High levels of E. coli, which can cause severe abdominal cramps, bloody diarrhoea and vomiting, have been present at Browns Bay Beach on the North Shore since the middle of last month.
E. coli levels have been up to 10,000 times over the guidelines at a stormwater outflow at the northern end of the beach, but on the beach itself the levels are slightly elevated, said Auckland Council’s Safeswim general manager Nick Vigar.
“If it was my kids I wouldn’t be taking them swimming at Browns Bay,” he said.
There is a sign at the outfall and an electronic sign near a popular playground at the beach warning of a “high risk” wastewater fault, but no signs on the beach itself.
There is also a red alert for Browns Bay on council’s Safeswim website.
North Shore Veterinary Emergency & Critical Care has issued its own alert, urging all dog owners to keep dogs out of the contaminated sea water at Browns Bay to avoid contracting E. coli that can lead to blood poisoning among other nasties.
When the Herald visited the beach this morning two young children were making sand castles and digging channels for the sea water, a man had gone for a swim after a run, a
family was diving for kina and dogs were frolicking in the water.
Angela Liu and husband Xiao Feng pulled their children, York (6) and Seline (3), away from the water’s edge when told of the health risk.
Liu said the family visited the beach every weekend because the children loved it so much, but were unaware of the health alert and had not seen any signs.
Elliot Connolly was annoyed to hear about the health alert after a refreshing, one-minute swim having just run 19km from Devonport to Browns Bay.
“I’ll be stinking of E. coli,” he joked.
At the southern end of the beach John Fauo’o pointed at his mother and three friends in the sea collecting kina.
“Everyone likes kina,” he said, but was not sure if the Samoan family and friends from Avondale would eat the seafood after being told about the health risks.
Vigar said the problem – “human in nature” – had been traced to a broken public wastewater pipe that runs under Oban Rd and a collapsed private wastewater pipe at the northern end of the beach.
“It’s not a massive health risk by virtue of dilution,” said Vigar, adding water samples from the beach were being tested daily. The issue had been downgraded from a black alert to red alert, he said.
Watercare, the council-controlled organisation responsible for wastewater, is working to fix the public pipe and working with homeowners to undertake repair works on their properties, said the CCO’s network efficiency manager Anin Nama.

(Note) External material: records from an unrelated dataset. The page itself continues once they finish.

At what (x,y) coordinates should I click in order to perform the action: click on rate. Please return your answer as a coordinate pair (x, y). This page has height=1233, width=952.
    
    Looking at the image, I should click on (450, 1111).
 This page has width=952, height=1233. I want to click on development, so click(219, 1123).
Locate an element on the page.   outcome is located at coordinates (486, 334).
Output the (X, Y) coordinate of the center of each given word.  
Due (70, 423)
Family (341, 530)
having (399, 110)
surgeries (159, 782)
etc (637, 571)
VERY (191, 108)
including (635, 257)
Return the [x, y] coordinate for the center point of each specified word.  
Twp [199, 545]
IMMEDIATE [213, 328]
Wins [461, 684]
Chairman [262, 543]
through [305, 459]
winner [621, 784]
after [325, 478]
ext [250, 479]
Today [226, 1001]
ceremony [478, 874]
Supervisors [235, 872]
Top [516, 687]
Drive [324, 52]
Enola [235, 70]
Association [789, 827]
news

Sean Johnson, a vet at North Shore Veterinary Emergency & Critical Care, said people needed to be aware of the problem of contaminated water at North Shore beaches and the effect on dogs.
E. coli is a bacterial infection found in the lower intestines of dogs and can be serious if left untreated. It can lead to blood poisoning, or septicaemia, vomiting and diarrhoea, according to the vet.
Johnson said the vet practice saw cases of E. coli throughout the year, but could not pin down any cases to the current problem at Browns Bay, saying the symptoms usually develop three to seven days after exposure.
He said contaminated water was an on-going problem at North Shore beaches with a lot of young children using playgrounds at popular beaches like Browns Bay and Takapuna, a lot of people walking dogs, including particularly at-risk young dogs.